12 Y el hombre respondió:
«La mujer que me diste por compañera fue quien me dio del árbol, y yo comí.»
13 Entonces Dios el Señor le dijo a la mujer:
«¿Qué es lo que has hecho?»
Y la mujer dijo:
«La serpiente me engañó, y yo comí.»
14 Dios el Señor dijo entonces a la serpiente:
«Por esto que has hecho, ¡maldita seas entre todas las bestias y entre todos los animales del campo! ¡Te arrastrarás sobre tu vientre, y polvo comerás todos los días de tu vida!

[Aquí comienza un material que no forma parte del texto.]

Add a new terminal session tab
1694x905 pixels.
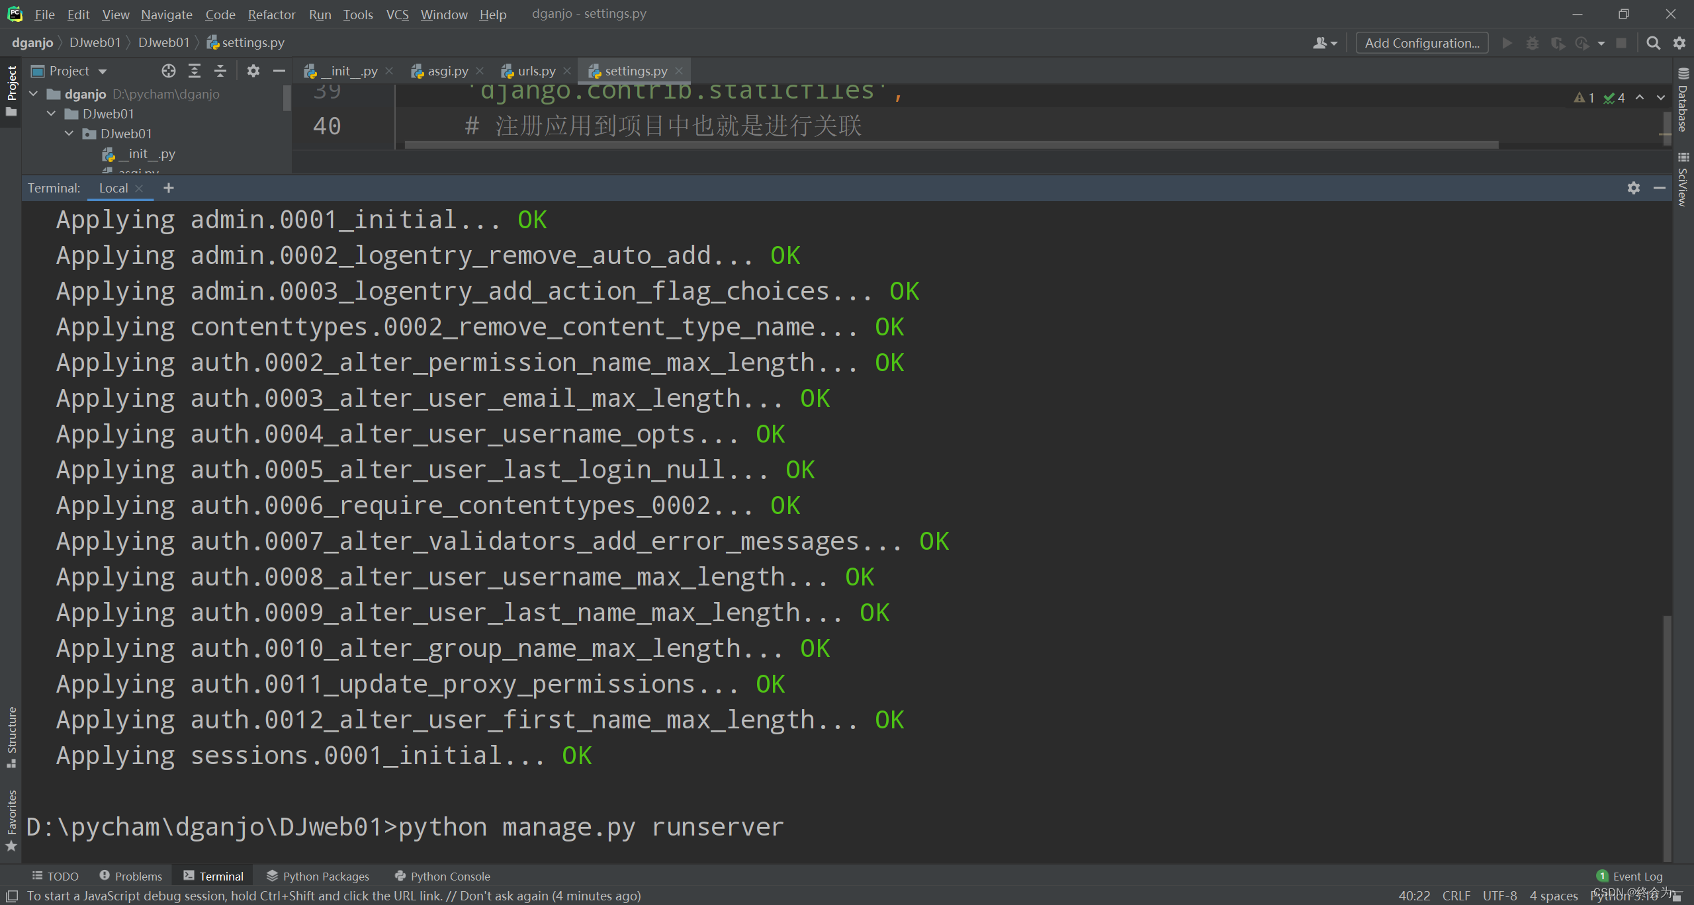(169, 188)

15 Yo pondré enemistad entre la mujer y tú, y entre su descendencia y tu descendencia; ella te herirá en la cabeza, y tú la herirás en el talón.»
16 A la mujer le dijo:
«Aumentaré en gran manera los dolores cuando des a luz tus hijos. Tu deseo te llevará a tu marido, y él te dominará.»
17 Al hombre le dijo:
«Puesto que accediste a lo que te dijo tu mujer, y comiste del árbol del que te ordené que no comieras, maldita será la tierra por tu causa; con dolor comerás de ella todos los días de tu vida.

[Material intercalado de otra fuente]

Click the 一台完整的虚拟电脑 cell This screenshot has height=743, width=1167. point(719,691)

18 Te producirá espinos y cardos, y comerás hierbas del campo.
19 Comerás el pan con el sudor de tu frente, hasta que vuelvas a la tierra, pues de ella fuiste tomado; porque polvo eres, y al polvo volverás.»
20 El nombre que Adán le dio a su mujer fue Eva, porque ella fue la madre de todos los vivientes.
21 Luego Dios el Señor hizo túnicas de pieles para vestir al hombre y a su mujer.
22 Y Dios el Señor dijo:
«Ahora el hombre es como uno de nosotros, pues conoce el bien y el mal. No vaya a ser que extienda la mano, y tome también del árbol de la vida, y coma, y viva para siempre.»
23 Entonces el Señor lo sacó del huerto de Edén, para que cultivara la tierra, de la cual fue tomado.
24 Echó fuera al hombre, y al oriente del huerto de Edén puso querubines, y una espada encendida que giraba hacia todos lados, para resguardar el camino del árbol de la vida.